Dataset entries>
● ● ● ● ●
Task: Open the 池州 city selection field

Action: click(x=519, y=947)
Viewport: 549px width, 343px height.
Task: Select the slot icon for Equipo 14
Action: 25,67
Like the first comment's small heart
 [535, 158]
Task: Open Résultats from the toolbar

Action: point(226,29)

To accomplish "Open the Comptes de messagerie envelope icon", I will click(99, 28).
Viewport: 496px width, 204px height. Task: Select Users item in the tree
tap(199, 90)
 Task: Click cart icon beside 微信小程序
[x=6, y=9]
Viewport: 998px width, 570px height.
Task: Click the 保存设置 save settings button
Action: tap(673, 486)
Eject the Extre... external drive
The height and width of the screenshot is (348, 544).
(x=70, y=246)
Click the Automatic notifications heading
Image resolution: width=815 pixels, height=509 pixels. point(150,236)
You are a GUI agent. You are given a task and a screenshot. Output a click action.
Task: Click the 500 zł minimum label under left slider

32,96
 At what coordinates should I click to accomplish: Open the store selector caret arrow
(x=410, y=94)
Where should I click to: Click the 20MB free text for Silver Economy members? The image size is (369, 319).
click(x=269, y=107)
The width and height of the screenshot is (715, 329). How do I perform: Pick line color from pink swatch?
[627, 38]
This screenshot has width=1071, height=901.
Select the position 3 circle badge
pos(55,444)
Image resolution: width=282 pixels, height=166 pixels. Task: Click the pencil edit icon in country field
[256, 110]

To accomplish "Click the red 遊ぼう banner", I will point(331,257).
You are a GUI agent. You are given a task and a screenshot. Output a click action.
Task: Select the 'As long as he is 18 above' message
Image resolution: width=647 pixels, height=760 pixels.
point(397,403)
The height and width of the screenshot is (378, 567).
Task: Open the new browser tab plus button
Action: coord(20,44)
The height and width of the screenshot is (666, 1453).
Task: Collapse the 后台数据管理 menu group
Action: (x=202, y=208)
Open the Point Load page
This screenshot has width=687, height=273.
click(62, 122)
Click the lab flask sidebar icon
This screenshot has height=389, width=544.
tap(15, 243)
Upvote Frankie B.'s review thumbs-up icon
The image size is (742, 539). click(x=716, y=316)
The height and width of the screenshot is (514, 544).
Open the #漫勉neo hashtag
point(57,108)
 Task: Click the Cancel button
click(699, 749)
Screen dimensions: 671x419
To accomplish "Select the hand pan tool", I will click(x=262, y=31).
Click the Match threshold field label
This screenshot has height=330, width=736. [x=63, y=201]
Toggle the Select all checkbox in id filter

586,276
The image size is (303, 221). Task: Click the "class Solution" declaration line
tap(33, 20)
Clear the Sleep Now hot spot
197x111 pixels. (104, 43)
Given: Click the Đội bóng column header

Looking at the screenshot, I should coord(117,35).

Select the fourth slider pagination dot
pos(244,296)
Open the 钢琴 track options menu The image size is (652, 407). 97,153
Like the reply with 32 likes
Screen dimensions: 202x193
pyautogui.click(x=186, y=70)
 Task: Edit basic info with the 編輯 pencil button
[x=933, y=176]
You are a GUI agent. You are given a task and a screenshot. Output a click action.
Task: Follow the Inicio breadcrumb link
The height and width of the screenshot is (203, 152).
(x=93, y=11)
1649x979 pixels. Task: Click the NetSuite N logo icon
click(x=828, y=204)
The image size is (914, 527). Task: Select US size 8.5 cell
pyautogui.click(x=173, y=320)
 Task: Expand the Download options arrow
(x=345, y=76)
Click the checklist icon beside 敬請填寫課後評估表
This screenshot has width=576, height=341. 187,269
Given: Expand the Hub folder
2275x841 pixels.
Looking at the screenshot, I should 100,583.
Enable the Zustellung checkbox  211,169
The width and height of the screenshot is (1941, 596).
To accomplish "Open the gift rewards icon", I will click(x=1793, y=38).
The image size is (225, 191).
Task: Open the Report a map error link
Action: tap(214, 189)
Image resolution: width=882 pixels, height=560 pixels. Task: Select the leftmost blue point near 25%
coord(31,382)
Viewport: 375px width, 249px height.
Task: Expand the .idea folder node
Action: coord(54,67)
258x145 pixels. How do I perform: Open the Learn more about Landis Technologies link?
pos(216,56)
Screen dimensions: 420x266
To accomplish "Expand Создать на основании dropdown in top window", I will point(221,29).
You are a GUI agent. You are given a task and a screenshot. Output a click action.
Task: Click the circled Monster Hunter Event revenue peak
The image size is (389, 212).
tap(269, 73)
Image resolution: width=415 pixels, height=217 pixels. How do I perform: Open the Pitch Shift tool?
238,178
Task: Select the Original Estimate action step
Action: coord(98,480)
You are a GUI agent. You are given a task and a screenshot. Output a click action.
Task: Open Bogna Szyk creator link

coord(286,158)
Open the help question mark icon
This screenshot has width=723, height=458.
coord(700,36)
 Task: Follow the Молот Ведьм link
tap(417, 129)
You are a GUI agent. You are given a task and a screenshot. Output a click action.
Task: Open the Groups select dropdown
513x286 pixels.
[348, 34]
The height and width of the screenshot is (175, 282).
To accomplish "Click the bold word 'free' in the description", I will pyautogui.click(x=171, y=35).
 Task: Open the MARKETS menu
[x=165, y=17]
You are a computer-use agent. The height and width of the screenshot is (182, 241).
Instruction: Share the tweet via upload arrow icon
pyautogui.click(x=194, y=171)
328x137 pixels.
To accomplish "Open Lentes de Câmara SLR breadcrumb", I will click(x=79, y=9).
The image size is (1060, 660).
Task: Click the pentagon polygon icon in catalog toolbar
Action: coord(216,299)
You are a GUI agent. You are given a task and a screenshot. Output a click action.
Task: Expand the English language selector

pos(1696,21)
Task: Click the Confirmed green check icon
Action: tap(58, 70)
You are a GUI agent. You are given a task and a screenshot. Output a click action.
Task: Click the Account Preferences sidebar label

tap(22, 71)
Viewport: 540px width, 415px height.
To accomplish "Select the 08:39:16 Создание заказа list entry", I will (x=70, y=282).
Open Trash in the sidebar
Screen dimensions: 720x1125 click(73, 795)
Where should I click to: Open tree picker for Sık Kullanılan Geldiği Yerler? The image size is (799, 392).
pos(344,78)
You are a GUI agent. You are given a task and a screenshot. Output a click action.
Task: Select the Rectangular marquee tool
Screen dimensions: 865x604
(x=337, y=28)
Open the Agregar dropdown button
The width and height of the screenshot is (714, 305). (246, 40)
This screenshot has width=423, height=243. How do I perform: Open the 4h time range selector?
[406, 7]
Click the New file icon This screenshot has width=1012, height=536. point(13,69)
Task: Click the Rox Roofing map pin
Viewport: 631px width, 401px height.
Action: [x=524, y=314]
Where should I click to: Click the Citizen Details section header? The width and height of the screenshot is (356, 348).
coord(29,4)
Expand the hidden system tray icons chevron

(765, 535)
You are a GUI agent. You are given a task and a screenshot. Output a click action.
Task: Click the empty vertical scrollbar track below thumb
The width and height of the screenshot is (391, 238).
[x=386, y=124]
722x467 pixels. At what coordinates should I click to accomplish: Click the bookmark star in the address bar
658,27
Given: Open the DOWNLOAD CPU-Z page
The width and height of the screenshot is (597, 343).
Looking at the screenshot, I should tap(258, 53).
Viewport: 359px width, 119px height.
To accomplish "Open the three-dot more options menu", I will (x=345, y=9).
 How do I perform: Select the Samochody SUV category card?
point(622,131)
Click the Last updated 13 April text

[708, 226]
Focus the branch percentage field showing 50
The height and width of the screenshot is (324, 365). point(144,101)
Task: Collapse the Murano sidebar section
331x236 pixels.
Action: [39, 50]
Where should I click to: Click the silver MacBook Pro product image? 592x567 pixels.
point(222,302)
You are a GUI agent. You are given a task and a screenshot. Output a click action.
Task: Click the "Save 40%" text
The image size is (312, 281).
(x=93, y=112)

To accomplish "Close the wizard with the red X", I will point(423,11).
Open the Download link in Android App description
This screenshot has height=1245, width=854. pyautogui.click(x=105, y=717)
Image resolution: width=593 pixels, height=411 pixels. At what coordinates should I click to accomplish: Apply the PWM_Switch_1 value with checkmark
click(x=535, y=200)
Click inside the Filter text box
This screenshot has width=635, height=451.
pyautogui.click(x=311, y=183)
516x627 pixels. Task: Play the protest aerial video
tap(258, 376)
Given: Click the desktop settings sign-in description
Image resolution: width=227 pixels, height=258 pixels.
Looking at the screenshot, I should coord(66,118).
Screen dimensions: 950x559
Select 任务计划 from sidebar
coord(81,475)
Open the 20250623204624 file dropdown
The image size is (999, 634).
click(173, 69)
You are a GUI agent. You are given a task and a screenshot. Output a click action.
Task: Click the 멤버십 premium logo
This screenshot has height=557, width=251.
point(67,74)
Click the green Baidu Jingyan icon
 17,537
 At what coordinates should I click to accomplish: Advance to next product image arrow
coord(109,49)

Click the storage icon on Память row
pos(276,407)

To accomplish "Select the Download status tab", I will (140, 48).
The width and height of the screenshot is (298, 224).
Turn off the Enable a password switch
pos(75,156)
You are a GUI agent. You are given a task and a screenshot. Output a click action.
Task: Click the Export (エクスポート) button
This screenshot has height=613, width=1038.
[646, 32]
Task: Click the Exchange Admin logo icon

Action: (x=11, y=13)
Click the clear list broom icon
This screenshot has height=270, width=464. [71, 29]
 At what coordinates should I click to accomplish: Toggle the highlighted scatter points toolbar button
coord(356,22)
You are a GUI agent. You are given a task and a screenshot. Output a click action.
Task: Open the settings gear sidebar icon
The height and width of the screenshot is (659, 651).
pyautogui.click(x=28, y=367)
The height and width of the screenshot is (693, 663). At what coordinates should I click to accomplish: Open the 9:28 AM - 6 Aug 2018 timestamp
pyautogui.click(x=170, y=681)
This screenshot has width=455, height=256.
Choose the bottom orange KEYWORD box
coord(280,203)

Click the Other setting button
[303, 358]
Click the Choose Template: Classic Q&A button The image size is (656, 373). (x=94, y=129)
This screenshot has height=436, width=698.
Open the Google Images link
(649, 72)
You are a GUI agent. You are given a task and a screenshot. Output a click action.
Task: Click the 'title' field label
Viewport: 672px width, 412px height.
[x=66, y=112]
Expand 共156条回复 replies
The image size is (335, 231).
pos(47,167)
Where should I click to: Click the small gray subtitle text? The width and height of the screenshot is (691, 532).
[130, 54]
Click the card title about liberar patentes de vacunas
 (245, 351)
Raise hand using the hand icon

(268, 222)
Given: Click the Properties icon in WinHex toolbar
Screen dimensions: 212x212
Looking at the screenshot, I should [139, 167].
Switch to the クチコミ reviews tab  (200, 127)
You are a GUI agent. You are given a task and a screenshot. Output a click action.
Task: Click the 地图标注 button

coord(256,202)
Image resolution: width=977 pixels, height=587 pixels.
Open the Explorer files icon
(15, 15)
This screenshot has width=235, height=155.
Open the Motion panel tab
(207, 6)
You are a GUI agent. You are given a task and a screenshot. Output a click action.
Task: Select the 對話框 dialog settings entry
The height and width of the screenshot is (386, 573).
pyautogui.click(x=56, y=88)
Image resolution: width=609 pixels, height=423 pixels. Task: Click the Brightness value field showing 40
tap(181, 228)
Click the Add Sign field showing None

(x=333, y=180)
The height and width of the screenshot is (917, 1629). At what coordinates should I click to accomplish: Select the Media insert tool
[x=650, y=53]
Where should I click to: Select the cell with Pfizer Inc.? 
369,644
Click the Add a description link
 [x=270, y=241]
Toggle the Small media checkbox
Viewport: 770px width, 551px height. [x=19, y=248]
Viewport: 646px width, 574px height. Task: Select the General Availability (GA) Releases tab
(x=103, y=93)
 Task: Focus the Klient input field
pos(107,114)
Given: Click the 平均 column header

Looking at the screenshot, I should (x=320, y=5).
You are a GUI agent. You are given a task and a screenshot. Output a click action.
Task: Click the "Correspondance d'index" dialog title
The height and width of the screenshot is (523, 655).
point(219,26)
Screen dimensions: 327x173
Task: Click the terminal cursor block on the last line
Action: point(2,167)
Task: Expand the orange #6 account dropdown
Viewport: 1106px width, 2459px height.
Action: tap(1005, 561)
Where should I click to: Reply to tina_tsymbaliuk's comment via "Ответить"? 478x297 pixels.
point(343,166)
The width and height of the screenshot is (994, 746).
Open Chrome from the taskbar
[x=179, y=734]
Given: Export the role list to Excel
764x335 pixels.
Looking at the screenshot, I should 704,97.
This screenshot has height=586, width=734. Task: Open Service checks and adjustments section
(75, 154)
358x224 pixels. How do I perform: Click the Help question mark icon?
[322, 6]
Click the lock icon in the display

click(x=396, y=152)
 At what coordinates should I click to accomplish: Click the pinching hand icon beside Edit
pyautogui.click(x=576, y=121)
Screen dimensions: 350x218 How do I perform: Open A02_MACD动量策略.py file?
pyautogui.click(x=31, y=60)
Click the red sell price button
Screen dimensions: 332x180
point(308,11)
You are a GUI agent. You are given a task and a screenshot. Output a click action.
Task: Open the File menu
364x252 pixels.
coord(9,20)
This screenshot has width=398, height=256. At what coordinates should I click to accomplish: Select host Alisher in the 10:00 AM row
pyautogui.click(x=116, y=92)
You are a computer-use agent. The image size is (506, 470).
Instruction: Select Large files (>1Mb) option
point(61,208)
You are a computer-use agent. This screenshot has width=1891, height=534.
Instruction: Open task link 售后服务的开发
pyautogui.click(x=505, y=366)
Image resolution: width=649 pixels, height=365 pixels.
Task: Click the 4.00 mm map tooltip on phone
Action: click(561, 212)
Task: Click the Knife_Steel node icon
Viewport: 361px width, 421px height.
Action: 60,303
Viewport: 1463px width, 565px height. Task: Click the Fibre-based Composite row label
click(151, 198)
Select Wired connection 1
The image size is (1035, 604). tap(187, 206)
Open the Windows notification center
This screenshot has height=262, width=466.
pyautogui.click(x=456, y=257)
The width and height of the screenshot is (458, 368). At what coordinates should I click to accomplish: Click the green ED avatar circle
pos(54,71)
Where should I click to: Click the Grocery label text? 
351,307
● ● ● ● ●
YOUR OBJECTIVE>
Only one stretch of the records above is wanted: the lines between the one holding "Task: Edit basic" and the one holding "The height and width of the screenshot is (175, 282).", inclusive, reproduced exactly.

OUTPUT FOR THIS TASK>
 Task: Edit basic info with the 編輯 pencil button
[x=933, y=176]
You are a GUI agent. You are given a task and a screenshot. Output a click action.
Task: Follow the Inicio breadcrumb link
The height and width of the screenshot is (203, 152).
(x=93, y=11)
1649x979 pixels. Task: Click the NetSuite N logo icon
click(x=828, y=204)
The image size is (914, 527). Task: Select US size 8.5 cell
pyautogui.click(x=173, y=320)
 Task: Expand the Download options arrow
(x=345, y=76)
Click the checklist icon beside 敬請填寫課後評估表
This screenshot has width=576, height=341. 187,269
Given: Expand the Hub folder
2275x841 pixels.
Looking at the screenshot, I should 100,583.
Enable the Zustellung checkbox  211,169
The width and height of the screenshot is (1941, 596).
To accomplish "Open the gift rewards icon", I will click(x=1793, y=38).
The image size is (225, 191).
Task: Open the Report a map error link
Action: tap(214, 189)
Image resolution: width=882 pixels, height=560 pixels. Task: Select the leftmost blue point near 25%
coord(31,382)
Viewport: 375px width, 249px height.
Task: Expand the .idea folder node
Action: coord(54,67)
258x145 pixels. How do I perform: Open the Learn more about Landis Technologies link?
pos(216,56)
Screen dimensions: 420x266
To accomplish "Expand Создать на основании dropdown in top window", I will point(221,29).
You are a GUI agent. You are given a task and a screenshot. Output a click action.
Task: Click the circled Monster Hunter Event revenue peak
The image size is (389, 212).
tap(269, 73)
Image resolution: width=415 pixels, height=217 pixels. How do I perform: Open the Pitch Shift tool?
238,178
Task: Select the Original Estimate action step
Action: coord(98,480)
You are a GUI agent. You are given a task and a screenshot. Output a click action.
Task: Open Bogna Szyk creator link

coord(286,158)
Open the help question mark icon
This screenshot has width=723, height=458.
coord(700,36)
 Task: Follow the Молот Ведьм link
tap(417, 129)
You are a GUI agent. You are given a task and a screenshot. Output a click action.
Task: Open the Groups select dropdown
513x286 pixels.
[348, 34]
The height and width of the screenshot is (175, 282).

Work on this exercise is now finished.